Prompt
Reproduce the records between the line holding "The width and height of the screenshot is (800, 500)." and the line holding "point(509,599)", inclusive, with no changes.

(Items from a data source)
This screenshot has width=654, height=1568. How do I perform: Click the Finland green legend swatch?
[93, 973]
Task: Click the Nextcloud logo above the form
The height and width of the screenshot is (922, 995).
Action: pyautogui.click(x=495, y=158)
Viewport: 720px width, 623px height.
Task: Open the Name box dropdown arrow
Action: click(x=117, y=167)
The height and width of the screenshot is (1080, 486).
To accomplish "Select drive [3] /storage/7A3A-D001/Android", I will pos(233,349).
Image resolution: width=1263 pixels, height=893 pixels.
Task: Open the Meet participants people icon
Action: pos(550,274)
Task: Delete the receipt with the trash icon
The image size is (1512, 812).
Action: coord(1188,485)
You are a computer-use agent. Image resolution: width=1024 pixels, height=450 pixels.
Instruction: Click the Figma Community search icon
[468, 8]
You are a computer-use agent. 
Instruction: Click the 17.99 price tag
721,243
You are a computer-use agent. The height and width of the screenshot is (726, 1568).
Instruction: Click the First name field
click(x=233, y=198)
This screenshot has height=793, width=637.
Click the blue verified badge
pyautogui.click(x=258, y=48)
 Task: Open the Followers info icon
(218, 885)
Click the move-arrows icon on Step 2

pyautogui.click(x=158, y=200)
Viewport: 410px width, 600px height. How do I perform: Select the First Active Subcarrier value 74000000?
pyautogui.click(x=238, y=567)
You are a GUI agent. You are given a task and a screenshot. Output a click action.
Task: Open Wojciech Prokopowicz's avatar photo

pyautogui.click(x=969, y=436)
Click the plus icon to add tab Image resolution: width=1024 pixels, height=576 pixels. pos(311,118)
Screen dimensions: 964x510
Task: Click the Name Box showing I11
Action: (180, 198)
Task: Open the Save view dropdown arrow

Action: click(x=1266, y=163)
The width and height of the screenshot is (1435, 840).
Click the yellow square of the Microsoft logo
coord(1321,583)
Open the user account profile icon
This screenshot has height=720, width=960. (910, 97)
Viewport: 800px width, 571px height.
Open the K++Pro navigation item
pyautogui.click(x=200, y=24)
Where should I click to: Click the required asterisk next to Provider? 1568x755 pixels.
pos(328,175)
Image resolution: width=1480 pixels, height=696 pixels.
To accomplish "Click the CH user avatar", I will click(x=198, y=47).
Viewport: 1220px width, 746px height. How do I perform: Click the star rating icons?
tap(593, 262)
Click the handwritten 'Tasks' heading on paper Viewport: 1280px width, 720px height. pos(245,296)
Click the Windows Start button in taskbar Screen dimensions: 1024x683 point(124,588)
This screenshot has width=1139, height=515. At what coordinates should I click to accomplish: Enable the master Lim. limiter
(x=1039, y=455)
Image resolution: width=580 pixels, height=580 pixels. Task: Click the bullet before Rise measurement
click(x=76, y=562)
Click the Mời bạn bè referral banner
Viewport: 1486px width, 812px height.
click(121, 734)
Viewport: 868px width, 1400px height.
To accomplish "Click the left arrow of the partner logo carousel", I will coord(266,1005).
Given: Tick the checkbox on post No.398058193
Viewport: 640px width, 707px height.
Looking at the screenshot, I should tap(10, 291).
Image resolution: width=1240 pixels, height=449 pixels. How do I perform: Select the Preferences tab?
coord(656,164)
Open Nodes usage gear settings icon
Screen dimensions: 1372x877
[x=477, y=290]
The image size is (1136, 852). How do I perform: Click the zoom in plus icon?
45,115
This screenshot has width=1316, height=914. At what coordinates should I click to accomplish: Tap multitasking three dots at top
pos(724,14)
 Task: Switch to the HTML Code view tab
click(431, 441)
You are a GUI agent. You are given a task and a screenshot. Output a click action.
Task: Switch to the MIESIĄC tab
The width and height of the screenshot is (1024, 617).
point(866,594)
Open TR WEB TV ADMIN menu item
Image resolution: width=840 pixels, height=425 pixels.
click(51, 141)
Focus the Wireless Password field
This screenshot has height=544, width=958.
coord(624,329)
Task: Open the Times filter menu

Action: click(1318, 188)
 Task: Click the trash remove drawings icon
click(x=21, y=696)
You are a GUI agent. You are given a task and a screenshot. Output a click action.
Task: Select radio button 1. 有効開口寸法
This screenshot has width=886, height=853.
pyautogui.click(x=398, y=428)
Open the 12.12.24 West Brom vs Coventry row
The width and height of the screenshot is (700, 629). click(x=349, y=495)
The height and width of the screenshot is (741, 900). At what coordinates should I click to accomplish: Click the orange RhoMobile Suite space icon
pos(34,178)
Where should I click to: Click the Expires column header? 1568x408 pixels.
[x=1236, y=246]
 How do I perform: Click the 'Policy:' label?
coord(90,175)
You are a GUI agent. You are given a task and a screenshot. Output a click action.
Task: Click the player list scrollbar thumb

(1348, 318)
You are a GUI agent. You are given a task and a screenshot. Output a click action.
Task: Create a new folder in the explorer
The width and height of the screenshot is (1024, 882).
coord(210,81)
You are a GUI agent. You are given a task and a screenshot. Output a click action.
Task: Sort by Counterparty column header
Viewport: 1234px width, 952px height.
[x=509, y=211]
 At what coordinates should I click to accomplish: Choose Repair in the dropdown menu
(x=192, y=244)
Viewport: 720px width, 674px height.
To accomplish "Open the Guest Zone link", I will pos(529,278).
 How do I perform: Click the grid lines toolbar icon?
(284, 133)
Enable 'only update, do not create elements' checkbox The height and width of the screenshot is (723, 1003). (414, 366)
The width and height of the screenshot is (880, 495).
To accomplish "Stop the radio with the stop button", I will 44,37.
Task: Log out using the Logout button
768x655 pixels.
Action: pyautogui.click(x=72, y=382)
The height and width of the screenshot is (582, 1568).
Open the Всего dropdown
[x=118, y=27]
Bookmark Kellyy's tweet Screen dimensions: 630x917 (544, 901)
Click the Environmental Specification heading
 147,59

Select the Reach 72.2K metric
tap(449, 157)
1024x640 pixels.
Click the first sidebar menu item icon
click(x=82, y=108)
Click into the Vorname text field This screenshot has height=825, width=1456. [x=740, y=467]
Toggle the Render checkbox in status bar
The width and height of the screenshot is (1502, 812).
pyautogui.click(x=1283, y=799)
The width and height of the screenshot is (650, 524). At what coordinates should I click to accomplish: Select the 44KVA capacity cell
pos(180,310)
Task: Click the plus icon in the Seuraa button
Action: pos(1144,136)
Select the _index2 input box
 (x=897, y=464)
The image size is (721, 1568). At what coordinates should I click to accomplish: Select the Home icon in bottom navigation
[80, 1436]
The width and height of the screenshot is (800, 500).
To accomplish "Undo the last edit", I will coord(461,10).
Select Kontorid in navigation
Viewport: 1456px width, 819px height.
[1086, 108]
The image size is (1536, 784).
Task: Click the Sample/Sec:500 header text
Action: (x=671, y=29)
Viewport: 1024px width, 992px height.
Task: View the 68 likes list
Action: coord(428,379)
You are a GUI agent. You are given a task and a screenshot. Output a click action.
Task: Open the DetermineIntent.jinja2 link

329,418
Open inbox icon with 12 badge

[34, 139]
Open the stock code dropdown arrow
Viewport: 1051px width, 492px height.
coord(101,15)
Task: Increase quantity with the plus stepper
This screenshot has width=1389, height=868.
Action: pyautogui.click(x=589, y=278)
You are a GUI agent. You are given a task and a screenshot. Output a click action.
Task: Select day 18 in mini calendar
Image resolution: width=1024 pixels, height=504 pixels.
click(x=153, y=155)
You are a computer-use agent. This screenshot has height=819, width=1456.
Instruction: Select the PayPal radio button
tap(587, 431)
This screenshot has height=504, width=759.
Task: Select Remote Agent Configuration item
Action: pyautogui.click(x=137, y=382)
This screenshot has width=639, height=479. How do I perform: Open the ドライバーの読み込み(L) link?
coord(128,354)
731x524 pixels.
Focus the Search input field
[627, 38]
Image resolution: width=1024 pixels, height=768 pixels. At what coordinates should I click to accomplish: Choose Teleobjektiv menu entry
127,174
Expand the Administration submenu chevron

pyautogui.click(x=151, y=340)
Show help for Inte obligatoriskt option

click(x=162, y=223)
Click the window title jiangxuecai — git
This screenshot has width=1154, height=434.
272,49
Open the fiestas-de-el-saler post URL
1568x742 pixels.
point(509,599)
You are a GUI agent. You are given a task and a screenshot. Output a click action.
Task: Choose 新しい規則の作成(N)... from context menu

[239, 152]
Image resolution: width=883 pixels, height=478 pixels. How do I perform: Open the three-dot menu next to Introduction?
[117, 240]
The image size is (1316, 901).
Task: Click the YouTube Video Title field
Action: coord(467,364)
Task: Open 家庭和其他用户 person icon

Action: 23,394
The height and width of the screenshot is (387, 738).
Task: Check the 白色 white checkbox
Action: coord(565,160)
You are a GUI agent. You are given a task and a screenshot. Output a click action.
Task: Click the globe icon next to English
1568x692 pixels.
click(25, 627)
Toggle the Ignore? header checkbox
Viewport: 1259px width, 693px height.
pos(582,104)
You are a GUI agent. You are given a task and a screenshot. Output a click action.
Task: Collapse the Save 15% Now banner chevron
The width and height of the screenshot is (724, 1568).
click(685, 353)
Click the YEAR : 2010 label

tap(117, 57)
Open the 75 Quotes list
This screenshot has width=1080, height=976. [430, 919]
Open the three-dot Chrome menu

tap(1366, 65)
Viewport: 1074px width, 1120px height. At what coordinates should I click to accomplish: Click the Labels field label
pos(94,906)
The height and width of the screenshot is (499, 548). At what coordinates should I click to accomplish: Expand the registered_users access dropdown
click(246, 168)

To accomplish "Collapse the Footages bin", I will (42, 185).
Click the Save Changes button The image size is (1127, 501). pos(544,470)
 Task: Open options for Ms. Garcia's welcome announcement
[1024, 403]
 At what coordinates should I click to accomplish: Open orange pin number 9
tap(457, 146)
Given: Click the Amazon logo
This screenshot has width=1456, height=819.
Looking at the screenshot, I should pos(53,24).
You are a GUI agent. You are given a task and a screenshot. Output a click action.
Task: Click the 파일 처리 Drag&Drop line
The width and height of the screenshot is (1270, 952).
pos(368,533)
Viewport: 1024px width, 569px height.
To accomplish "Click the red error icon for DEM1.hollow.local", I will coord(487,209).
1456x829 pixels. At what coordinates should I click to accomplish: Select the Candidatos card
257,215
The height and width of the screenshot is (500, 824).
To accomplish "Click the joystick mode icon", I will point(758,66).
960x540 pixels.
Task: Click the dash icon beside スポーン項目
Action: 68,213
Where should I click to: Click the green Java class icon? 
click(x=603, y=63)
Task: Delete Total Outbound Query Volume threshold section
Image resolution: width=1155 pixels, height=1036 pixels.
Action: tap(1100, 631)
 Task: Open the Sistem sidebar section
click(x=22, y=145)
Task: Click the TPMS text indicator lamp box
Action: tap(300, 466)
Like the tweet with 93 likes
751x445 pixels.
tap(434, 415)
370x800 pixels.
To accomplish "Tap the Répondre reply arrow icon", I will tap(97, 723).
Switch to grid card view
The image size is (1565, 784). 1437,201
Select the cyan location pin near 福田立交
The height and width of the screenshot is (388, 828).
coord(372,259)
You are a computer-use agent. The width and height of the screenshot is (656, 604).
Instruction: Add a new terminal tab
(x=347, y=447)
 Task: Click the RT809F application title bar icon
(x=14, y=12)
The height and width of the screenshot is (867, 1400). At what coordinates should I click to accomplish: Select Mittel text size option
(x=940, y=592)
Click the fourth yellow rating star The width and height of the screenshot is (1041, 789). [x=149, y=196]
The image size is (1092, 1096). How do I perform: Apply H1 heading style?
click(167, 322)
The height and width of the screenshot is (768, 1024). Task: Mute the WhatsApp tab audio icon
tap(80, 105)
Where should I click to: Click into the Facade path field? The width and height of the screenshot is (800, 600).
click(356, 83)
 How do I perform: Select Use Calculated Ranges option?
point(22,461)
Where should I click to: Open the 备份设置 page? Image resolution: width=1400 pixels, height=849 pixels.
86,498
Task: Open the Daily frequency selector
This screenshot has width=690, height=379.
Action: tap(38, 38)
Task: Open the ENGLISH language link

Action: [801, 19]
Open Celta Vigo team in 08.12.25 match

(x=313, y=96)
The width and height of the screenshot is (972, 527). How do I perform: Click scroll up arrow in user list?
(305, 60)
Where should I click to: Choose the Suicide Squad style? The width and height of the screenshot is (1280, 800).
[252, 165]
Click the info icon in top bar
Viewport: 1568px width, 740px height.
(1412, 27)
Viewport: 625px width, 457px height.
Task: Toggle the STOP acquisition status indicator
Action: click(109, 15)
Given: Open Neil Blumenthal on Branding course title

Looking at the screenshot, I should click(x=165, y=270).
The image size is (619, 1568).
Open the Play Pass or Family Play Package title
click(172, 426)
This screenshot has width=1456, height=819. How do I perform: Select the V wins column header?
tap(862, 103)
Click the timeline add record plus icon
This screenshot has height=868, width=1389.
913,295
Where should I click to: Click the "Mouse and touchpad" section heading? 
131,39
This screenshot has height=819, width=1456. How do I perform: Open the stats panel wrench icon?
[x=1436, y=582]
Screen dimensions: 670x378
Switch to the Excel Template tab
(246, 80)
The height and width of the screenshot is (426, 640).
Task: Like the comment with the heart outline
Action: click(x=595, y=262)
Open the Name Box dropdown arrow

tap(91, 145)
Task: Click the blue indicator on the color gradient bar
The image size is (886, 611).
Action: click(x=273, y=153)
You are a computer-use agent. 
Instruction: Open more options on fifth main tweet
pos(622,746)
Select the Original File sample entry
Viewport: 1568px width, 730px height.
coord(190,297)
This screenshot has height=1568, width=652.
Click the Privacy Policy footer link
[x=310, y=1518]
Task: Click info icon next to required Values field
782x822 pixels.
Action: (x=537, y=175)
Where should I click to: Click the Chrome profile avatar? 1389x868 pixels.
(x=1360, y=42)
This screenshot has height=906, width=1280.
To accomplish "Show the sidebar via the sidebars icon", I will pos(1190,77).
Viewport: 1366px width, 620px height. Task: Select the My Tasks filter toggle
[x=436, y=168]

Answer to this problem
The width and height of the screenshot is (800, 500).
To accomplish "Undo the last edit", I will coord(461,10).
Select Kontorid in navigation
Viewport: 1456px width, 819px height.
[1086, 108]
The image size is (1536, 784).
Task: Click the Sample/Sec:500 header text
Action: (x=671, y=29)
Viewport: 1024px width, 992px height.
Task: View the 68 likes list
Action: coord(428,379)
You are a GUI agent. You are given a task and a screenshot. Output a click action.
Task: Open the DetermineIntent.jinja2 link

329,418
Open inbox icon with 12 badge

[34, 139]
Open the stock code dropdown arrow
Viewport: 1051px width, 492px height.
coord(101,15)
Task: Increase quantity with the plus stepper
This screenshot has width=1389, height=868.
Action: pyautogui.click(x=589, y=278)
You are a GUI agent. You are given a task and a screenshot. Output a click action.
Task: Select day 18 in mini calendar
Image resolution: width=1024 pixels, height=504 pixels.
click(x=153, y=155)
You are a computer-use agent. This screenshot has height=819, width=1456.
Instruction: Select the PayPal radio button
tap(587, 431)
This screenshot has height=504, width=759.
Task: Select Remote Agent Configuration item
Action: pyautogui.click(x=137, y=382)
This screenshot has width=639, height=479. How do I perform: Open the ドライバーの読み込み(L) link?
coord(128,354)
731x524 pixels.
Focus the Search input field
[627, 38]
Image resolution: width=1024 pixels, height=768 pixels. At what coordinates should I click to accomplish: Choose Teleobjektiv menu entry
127,174
Expand the Administration submenu chevron

pyautogui.click(x=151, y=340)
Show help for Inte obligatoriskt option

click(x=162, y=223)
Click the window title jiangxuecai — git
This screenshot has width=1154, height=434.
272,49
Open the fiestas-de-el-saler post URL
1568x742 pixels.
point(509,599)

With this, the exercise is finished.